Segundo Leite, o processo de licenciamento já passou por uma primeira análise da Fundação Nacional dos Povos Indígenas (Funai), mas ainda depende de uma segunda manifestação do órgão, referente a outro grupo indígena localizado na área considerada impactada pelo empreendimento.
O governador afirmou que, após essa manifestação, a Fundação Estadual de Proteção Ambiental (Fepam) estará em condições de emitir a licença. O projeto da CMPC prevê investimento de R$ 27 bilhões e é considerado o maior investimento privado da história do Rio Grande do Sul.
Disputa judicial
Na entrevista, Eduardo Leite também comentou a ação judicial que envolve o processo de licenciamento.
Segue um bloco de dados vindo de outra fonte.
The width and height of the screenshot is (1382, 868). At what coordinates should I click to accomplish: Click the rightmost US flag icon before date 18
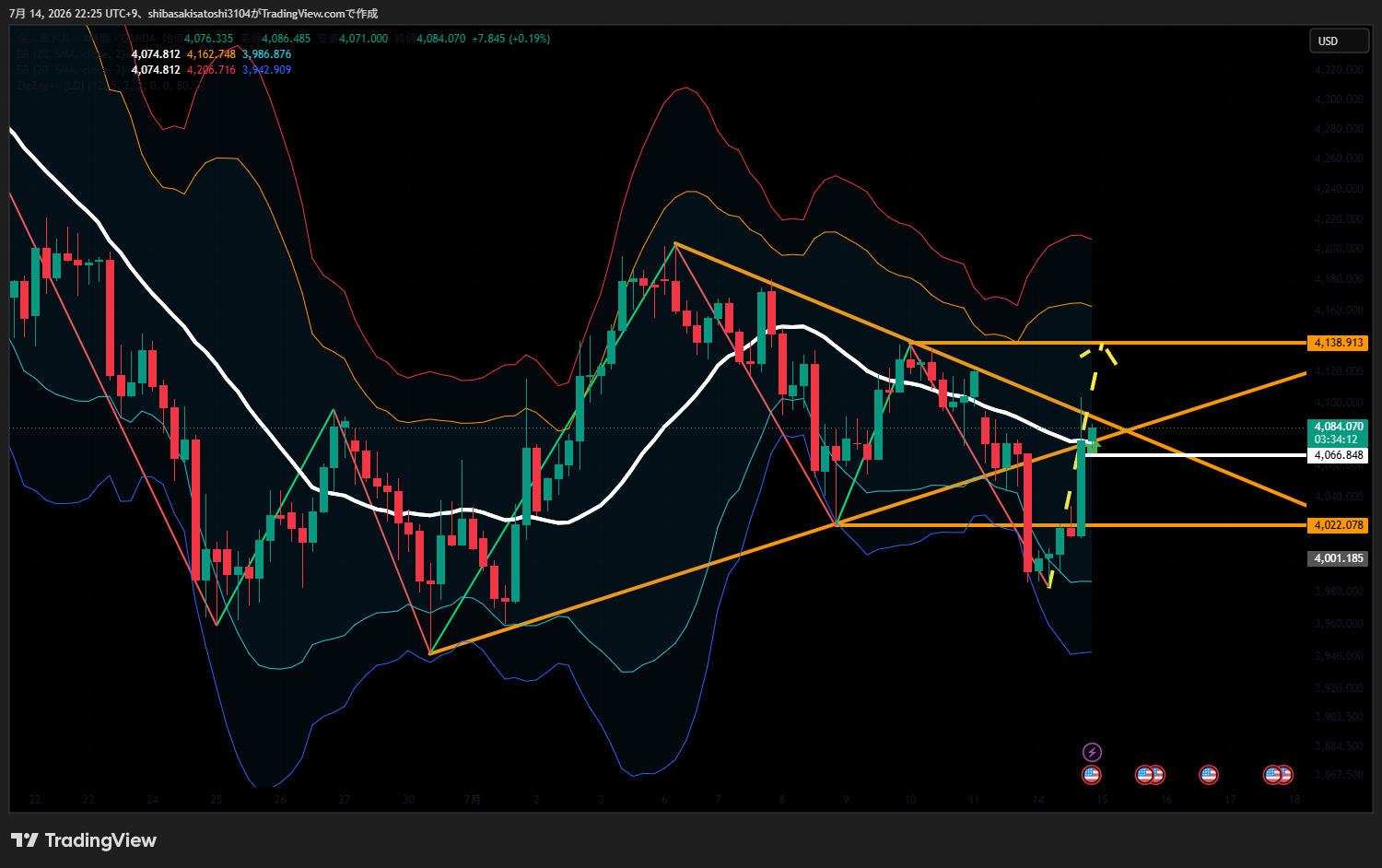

O questionamento partiu de um procurador da República, que defende uma interpretação diferente sobre a necessidade de estudos relacionados aos impactos sobre comunidades indígenas.
Segundo o governador, o entendimento do procurador é de que o estudo deveria considerar comunidades indígenas de todo o Estado. Leite, porém, afirma que a interpretação adotada pelo governo é de que a legislação exige a análise das comunidades localizadas na área diretamente impactada pela planta de celulose.
O governador classificou a divergência como uma questão de interpretação da norma e afirmou que o processo vem sendo conduzido dentro das exigências legais.
Leite também explicou que a empresa contratou consultorias técnicas para realizar os estudos relacionados ao componente indígena. Parte da documentação já foi analisada pela Funai, enquanto outra permanece aguardando manifestação.
Expectativa em Barra do Ribeiro
A fala do governador reforça a expectativa existente em Barra do Ribeiro em relação à implantação da fábrica. A emissão da licença prévia é uma das etapas necessárias para que o empreendimento avance em direção à fase de instalação.
De acordo com Eduardo Leite, a tramitação poderia ter ocorrido de forma mais rápida caso não houvesse o questionamento judicial. Ainda assim, segundo ele, o processo segue seu curso e a expectativa do governo é de que a licença possa ser emitida após a conclusão da análise pela Funai.
A entrevista foi concedida ao Jornal do Comércio, que publicou o conteúdo nesta quarta-feira, 2 de setembro.